Once that’s cleaned up, I go to the mountain of dishes in the sink. As I start to wash, I do my absolute best not to notice where he is, but he’s making it incredibly hard by occasionally grazing my arm or bumping into me lightly.
As I’m elbow deep in the soapy water, he comes up behind me, his chest against my back, and reaches his arm in front of me. I gasp softly when I feel his cheek against my neck.
“Sorry, I need the paper towels.” His gravelly voice sends a shiver down my spine.
My heart is pounding as I force myself to breathe. “It’s fine.”

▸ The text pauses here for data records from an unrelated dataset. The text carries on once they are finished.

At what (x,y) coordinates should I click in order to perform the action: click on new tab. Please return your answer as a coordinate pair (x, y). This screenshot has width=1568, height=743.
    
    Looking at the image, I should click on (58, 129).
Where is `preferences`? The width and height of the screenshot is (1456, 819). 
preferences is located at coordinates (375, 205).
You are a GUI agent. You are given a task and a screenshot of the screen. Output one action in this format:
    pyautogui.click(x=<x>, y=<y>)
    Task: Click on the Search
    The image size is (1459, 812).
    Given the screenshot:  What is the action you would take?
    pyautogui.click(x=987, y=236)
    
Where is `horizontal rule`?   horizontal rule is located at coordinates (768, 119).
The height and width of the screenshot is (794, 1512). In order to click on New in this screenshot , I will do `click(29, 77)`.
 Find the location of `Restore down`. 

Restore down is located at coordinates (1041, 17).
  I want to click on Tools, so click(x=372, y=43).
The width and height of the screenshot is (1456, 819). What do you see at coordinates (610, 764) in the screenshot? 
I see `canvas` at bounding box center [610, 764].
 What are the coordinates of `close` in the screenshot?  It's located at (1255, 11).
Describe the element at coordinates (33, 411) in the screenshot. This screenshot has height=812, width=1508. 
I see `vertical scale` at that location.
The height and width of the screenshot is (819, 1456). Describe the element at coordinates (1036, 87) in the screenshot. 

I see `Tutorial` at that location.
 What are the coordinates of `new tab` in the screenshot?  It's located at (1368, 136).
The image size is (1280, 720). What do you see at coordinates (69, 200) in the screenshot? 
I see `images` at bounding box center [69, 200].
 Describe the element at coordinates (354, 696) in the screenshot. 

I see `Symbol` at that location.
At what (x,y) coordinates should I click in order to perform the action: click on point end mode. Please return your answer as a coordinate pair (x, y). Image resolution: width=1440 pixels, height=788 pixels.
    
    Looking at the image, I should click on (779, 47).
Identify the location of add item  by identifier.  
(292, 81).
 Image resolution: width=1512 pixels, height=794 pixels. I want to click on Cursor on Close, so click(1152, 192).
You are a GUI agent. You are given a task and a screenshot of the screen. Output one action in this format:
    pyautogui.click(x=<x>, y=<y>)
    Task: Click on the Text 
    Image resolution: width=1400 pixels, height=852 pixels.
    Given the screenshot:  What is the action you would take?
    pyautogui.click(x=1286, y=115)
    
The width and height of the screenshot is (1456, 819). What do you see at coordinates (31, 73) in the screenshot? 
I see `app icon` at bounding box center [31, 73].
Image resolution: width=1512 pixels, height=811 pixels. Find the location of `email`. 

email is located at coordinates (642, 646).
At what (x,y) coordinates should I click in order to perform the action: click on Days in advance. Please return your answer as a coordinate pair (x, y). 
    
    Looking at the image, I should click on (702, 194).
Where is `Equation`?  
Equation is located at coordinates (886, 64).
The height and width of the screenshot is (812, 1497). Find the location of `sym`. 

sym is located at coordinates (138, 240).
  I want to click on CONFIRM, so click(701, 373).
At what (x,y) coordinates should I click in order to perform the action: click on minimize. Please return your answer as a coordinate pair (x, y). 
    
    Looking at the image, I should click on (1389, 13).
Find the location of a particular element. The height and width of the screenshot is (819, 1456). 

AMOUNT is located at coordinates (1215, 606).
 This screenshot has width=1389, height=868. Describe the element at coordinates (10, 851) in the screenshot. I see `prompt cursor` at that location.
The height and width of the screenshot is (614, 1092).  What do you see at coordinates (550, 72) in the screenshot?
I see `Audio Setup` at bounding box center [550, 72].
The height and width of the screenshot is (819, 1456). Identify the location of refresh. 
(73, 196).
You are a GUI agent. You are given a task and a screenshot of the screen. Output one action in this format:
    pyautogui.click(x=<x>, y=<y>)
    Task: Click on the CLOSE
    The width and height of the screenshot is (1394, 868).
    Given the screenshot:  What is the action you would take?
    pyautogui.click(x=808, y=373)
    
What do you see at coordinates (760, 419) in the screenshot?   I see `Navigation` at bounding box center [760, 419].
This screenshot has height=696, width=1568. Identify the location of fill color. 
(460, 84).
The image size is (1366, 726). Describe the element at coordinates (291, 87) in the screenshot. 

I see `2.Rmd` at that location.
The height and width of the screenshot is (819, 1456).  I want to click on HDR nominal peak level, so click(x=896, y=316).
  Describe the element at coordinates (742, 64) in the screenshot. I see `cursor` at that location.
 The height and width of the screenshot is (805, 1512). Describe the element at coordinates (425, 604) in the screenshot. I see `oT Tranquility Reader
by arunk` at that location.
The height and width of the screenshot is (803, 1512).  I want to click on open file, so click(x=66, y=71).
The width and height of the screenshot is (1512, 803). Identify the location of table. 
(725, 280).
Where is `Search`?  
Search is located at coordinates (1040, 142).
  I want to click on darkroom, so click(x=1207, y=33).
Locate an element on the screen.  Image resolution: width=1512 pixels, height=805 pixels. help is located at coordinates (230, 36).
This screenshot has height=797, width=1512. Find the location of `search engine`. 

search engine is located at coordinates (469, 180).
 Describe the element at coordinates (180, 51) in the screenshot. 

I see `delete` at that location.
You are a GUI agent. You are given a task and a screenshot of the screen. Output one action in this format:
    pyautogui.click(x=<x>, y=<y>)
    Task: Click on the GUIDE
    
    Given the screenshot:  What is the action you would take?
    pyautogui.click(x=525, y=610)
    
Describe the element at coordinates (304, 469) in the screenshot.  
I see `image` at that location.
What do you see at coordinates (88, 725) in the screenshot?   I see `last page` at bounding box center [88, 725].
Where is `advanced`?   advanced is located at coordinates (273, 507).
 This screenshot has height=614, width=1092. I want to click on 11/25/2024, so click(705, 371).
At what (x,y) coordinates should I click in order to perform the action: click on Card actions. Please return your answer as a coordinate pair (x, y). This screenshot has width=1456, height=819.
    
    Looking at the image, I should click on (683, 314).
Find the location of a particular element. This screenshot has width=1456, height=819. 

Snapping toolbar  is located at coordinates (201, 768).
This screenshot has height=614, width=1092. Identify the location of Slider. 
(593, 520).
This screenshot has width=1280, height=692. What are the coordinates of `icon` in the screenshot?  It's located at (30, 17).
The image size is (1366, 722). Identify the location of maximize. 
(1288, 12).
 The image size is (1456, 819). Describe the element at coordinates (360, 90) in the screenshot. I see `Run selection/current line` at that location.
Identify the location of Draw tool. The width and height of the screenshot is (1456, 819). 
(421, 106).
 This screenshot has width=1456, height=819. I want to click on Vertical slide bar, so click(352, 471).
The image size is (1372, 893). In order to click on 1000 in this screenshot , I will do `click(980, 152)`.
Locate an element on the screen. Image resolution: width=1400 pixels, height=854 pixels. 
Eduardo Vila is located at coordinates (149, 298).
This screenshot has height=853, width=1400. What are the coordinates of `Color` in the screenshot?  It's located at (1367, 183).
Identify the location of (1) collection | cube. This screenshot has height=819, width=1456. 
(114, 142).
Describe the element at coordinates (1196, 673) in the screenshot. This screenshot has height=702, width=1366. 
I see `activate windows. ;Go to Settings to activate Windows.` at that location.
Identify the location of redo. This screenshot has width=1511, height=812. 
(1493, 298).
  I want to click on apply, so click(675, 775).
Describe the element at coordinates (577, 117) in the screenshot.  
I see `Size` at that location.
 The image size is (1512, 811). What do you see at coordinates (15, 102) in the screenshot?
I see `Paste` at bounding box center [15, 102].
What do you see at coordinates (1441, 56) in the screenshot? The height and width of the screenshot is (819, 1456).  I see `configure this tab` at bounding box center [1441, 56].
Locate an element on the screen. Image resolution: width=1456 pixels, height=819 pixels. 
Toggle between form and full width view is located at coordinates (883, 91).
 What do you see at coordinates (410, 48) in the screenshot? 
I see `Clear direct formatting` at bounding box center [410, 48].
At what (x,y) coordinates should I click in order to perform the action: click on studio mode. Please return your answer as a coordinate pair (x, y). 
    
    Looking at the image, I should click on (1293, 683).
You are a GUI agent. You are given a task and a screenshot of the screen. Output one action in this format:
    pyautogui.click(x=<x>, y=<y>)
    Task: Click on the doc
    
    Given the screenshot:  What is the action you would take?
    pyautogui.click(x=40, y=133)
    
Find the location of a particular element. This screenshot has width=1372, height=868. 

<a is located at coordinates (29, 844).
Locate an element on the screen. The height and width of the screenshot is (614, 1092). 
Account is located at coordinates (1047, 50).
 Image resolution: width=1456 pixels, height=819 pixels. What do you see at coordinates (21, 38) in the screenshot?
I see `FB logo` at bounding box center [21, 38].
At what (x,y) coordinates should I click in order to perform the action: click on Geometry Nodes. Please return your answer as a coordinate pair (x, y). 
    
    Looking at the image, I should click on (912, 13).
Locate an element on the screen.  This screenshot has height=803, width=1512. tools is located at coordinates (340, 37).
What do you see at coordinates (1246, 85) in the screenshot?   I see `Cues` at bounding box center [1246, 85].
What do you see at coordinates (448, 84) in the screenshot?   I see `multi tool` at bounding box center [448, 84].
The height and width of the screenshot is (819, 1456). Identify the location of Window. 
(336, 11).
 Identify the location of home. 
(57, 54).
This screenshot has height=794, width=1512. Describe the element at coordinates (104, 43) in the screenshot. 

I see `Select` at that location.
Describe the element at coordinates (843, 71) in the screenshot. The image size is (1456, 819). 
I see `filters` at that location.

Although it’s not. I’m burning up and it isn’t from the hot water.
I want him.
I want his arms around me. I want to feel his scruff against my neck and everywhere else.
“Is it?” he asks, still standing behind me, both arms now caging me in.
The air in the room is charged—one spark and we could explode, which might happen anyway.
The question feels loaded. As though he’s not talking about the paper towels or the mess, but about this moment. I turn myhead, looking at him from over my shoulder. The heat in his eyes confirms that we are not talking about anything else except each other.
“Everett . . .”
His eyes close, and he runs his nose along my neck. “Hmm.”
“I want ...” I stop. Not able to say the words. To kiss me. To take me. To claim me because dear God, I’ve never been anyone else’s the way I am his.
That staying away from him is too much. It’s impossible and I’m so tired of fighting.
His lip is against my ear, and the heat of his breath causes me to shiver. “I know what you want. Tell me, Violet, and I’ll give it to you.”
I can’t say it. I gasp, my fingers gripping the edge of the sink. “Please,” I beg.
“Do you want me to kiss you?”
I shut the water off and turn to face him, my desire winning out over my common sense. “Yes.”
twenty-five
Everett
Yes.
I don’t hesitate. I move my lips to hers, pressing in the most tender kiss I can manage. It’s been weeks without her. Weeks after having her, kissing her, making love to her that I’ve gone without.
I’m a starved man, and right now I’m being fed.
Violet’s hands move to my face, and she deepens the kiss. My tongue slides against hers, the kiss becoming more and more heated.
She tastes like sugar, and her vanilla-and-cinnamon scent fills my senses. I’ve waited for her to come to me, to let me convince her that we can have a future, but she wasn’t ready.
Now that I have her in my arms again, I’m going to do everything I can to keep her.
“Everett,” she says and breaks the kiss, turning her head. “God, I’m sorry.”
I clear my throat. “Sorry for what?”
“I ... I shouldn’t kiss you. I shouldn’t do this to you.”
“I promise, kissing you is not a hardship.” Although it does make some things very, very hard.